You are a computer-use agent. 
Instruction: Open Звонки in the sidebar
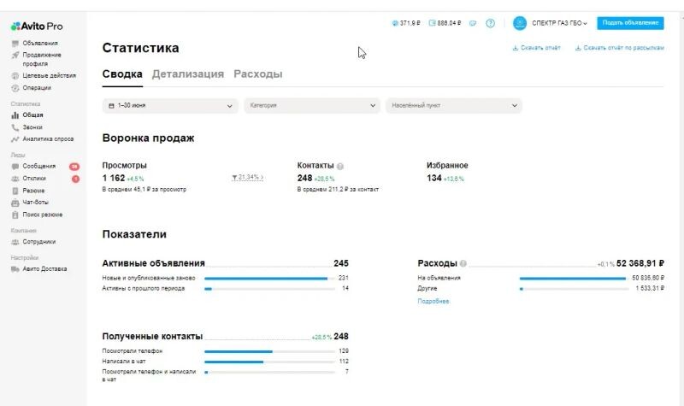coord(32,127)
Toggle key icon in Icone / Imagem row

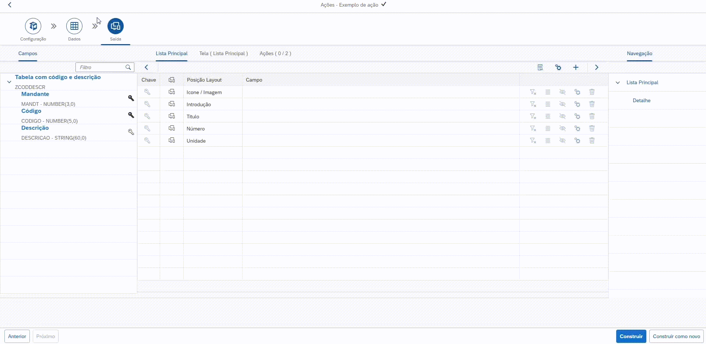(147, 92)
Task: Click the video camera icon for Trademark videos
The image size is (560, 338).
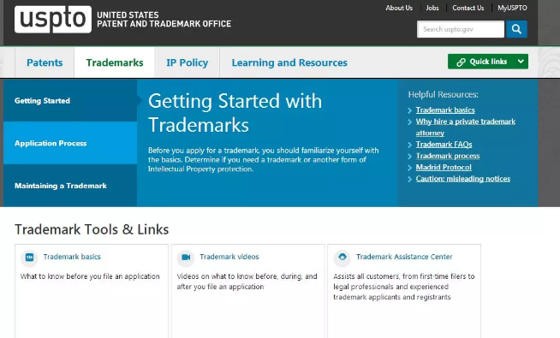Action: pyautogui.click(x=186, y=257)
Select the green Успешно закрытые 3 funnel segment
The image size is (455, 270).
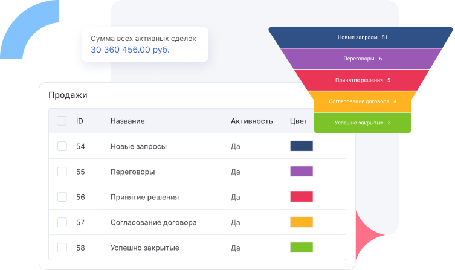tap(362, 123)
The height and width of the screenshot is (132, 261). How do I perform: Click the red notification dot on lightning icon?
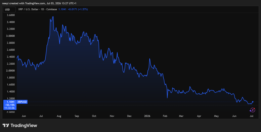254,109
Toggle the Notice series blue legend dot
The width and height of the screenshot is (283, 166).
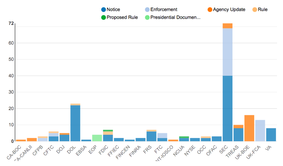pyautogui.click(x=104, y=10)
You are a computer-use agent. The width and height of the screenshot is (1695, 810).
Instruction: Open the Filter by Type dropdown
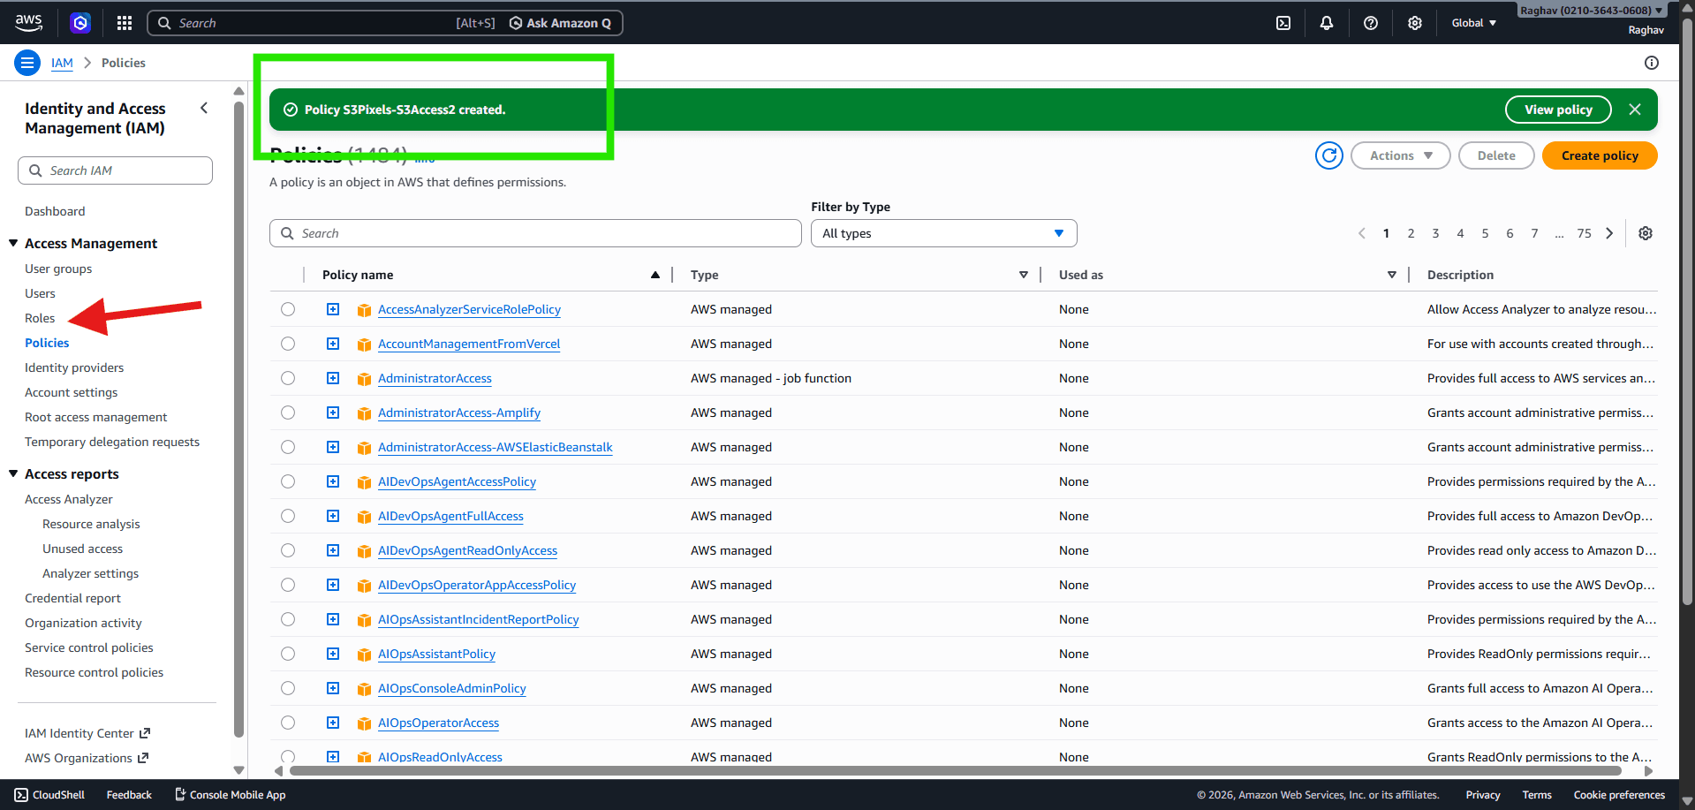click(x=943, y=233)
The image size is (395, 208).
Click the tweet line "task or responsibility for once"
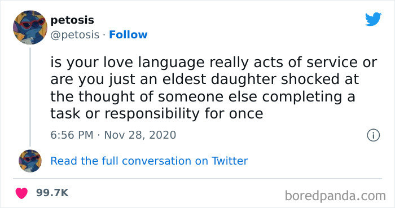pos(157,114)

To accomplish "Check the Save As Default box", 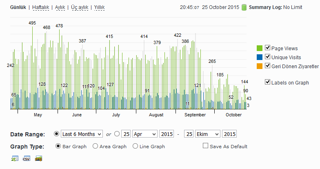I will [x=206, y=145].
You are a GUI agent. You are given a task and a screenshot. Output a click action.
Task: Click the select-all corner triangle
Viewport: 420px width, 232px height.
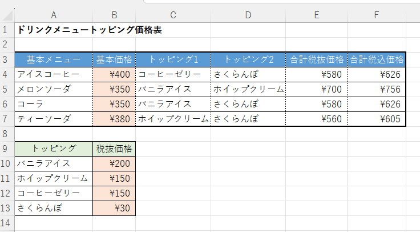[x=7, y=15]
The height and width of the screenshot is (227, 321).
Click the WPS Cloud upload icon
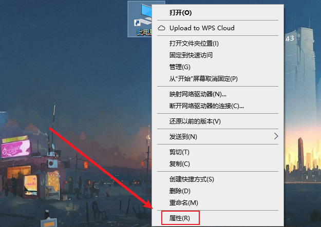point(162,28)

........

Please lay out the entries from the line containing "The height and width of the screenshot is (132, 261)." through the line containing "pos(157,114)" as a JSON list of strings, one string per line, skipping blank lines. Leave the pictures out of the list.

[
  "The height and width of the screenshot is (132, 261). How do I perform: Click the red notification dot on lightning icon?",
  "254,109",
  "Toggle the Notice series blue legend dot",
  "The width and height of the screenshot is (283, 166).",
  "pyautogui.click(x=104, y=10)",
  "You are a computer-use agent. The width and height of the screenshot is (1695, 810).",
  "Instruction: Open the Filter by Type dropdown",
  "click(x=943, y=233)",
  "The image size is (395, 208).",
  "Click the tweet line \"task or responsibility for once\"",
  "pos(157,114)"
]